Oh, they're quite ordinary,
said Leonard, quite ordinarily unpleasant, I mean. The old chap's narrow and pious, like most devil-dodgers, and the young 'un's like an ape.
And they've got all the Kent land?
Oh, it's nothing to speak of. You know that end was always too low for wheat
—poor Len was in a panic lest his brother should begin to cry again.
But, strangely enough, Nigel was able to discuss the fallen fortunes of Sparrow Hall with even less emotion than Len and Janey. The tides of his grief seemed to find their way into small streams only. It was about the side-issues of their tragedy that he asked most questions. Was Leonard still going to have a man to help him, now his brother had returned?—Was any profit likely to be made in their reduced circumstances?—Was there any chance of buying back what they had sold to Lowe?
We shall have to go quietly,
said Len, but I don't see why we shouldn't pull through if we're careful. I've given Boorman a week's notice. He can bump round here till it's up, and lend you a hand now and then—I don't suppose you'll tumble into things just at first.
Nigel suddenly turned away.
I'm going out—to have a look round the place.
Now!
Yes—it's a beautiful clear night.
Janet and Leonard moved towards the door.
I'm going alone,
said Nigel shortly.
Janet and Leonard stood still. They stared at each other, at first with surprise, then a little forlornly, while their brother pulled on his overcoat, and went out of the room.
Never, since they could remember, had one of the Furlongers preferred to be without the others.
It was past midnight, and Janet was not yet asleep. She lay in bed, with a lighted candle beside her, her hair tumbled over the pillow and over her body, her neck gleaming through the heavy strands.

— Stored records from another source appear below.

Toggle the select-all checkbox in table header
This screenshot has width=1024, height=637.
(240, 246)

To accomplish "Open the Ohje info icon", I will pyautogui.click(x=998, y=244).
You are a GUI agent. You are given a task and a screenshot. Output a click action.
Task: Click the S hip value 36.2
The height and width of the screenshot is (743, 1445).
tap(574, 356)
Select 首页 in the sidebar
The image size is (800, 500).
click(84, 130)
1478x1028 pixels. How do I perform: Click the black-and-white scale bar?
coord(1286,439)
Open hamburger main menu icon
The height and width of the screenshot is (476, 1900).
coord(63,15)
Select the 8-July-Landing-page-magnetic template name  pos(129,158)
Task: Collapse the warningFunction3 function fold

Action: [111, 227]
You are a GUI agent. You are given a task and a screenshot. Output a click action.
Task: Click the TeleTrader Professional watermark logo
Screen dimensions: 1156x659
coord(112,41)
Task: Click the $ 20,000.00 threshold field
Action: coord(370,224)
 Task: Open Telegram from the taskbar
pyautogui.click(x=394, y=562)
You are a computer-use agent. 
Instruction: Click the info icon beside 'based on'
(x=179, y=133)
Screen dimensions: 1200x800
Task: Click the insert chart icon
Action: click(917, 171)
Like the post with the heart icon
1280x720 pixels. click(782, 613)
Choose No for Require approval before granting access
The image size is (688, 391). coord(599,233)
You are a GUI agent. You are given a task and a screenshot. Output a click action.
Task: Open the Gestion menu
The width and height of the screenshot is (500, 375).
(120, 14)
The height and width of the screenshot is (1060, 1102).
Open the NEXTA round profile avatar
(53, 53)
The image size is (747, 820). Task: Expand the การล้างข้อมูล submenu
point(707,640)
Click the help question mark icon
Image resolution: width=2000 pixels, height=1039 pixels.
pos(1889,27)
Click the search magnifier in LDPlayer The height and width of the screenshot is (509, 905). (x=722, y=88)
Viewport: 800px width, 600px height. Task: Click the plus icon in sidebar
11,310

Her room was full of warm splashes of colour. The bedspread and carpet, though faded, glowed with sudden reds and gentle browns—faded red roses were on the wall. The window was low, so that when she turned on the pillow she could look straight out of it at a huddled mass of woods. It was uncurtained, and the stars flashed through the thick panes.
There was a knock at the door.
Come in
—and Nigel came in softly.
Hullo, old man.
I want to speak to you, Janey.
And I want to speak to you. Come and sit on the bed.
I—I want to say I'm sorry I cried this evening.
Oh, don't!
gasped Janet.
It's a habit one gets into in prison—crying about little things. Prison is made up of little things and crying about 'em—that's why it's so hellish.
Her hand groped on the coverlet for his.
I expect I'll get out of it—crying, I mean—now I'm back.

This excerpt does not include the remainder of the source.